Task objective: Lines holding the string "chevron" are the ones to copy; find them all in the data.

== Excerpted data ==

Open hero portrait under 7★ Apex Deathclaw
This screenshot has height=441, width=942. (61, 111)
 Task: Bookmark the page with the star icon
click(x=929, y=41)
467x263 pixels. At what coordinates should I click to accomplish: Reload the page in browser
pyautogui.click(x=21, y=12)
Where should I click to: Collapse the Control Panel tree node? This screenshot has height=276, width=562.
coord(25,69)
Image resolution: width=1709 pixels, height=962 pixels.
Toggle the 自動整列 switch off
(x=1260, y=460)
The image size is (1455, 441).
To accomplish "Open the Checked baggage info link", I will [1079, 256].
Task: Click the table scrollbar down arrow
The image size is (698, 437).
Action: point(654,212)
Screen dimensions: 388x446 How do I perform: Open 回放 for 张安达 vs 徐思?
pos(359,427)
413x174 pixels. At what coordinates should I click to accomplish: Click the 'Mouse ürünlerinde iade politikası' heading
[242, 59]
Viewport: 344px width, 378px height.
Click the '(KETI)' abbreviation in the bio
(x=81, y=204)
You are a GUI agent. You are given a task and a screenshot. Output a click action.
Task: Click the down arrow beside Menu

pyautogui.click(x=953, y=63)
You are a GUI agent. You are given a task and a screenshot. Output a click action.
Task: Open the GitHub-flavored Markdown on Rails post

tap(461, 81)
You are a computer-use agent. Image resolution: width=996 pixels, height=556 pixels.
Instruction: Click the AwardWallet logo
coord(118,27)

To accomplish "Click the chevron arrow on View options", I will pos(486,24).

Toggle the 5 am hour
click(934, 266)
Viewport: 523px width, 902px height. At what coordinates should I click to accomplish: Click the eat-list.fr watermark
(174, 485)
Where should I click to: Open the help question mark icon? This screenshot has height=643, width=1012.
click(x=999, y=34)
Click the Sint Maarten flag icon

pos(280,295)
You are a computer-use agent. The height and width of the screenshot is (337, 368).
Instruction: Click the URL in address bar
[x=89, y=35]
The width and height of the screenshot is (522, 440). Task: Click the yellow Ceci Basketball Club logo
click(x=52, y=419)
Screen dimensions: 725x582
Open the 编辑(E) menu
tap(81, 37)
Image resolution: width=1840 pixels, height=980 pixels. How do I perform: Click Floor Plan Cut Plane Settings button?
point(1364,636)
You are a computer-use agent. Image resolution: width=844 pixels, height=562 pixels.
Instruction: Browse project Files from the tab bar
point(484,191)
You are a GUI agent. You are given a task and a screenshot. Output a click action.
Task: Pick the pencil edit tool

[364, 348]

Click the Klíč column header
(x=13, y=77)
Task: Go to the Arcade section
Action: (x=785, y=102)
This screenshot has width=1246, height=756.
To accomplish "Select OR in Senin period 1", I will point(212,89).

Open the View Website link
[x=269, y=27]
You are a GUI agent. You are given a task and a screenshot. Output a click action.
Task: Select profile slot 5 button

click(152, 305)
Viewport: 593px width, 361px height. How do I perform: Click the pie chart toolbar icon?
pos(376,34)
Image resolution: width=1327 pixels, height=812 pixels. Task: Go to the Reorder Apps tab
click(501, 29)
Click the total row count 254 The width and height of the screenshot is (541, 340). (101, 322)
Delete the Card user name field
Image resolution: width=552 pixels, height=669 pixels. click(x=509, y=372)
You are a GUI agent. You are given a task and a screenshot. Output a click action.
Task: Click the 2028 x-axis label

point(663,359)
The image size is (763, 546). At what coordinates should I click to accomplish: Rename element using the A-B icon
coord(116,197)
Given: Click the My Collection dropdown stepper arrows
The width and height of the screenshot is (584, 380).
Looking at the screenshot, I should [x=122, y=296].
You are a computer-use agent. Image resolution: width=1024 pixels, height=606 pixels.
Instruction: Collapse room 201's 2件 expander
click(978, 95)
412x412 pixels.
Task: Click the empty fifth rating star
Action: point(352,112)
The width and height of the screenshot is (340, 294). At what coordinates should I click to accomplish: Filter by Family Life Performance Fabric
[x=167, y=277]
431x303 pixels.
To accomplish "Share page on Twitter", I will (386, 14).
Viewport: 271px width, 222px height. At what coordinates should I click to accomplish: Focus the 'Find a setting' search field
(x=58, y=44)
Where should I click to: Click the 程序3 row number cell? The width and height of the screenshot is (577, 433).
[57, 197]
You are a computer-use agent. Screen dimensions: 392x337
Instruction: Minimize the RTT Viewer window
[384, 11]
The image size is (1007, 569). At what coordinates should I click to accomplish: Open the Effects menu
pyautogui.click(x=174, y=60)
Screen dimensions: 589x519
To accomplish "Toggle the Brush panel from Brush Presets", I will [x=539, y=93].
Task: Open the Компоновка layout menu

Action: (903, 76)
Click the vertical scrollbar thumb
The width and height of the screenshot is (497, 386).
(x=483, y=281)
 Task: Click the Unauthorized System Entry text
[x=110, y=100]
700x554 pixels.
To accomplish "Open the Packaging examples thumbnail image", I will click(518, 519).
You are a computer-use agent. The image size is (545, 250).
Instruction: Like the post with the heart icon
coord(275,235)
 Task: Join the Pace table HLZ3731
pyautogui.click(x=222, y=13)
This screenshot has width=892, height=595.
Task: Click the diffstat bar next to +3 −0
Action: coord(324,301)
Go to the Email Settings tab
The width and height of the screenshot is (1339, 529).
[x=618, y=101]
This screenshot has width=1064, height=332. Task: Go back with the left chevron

===

Response box:
To accomplish "Click the chevron arrow on View options", I will pos(486,24).
This screenshot has width=1064, height=332. Task: Go back with the left chevron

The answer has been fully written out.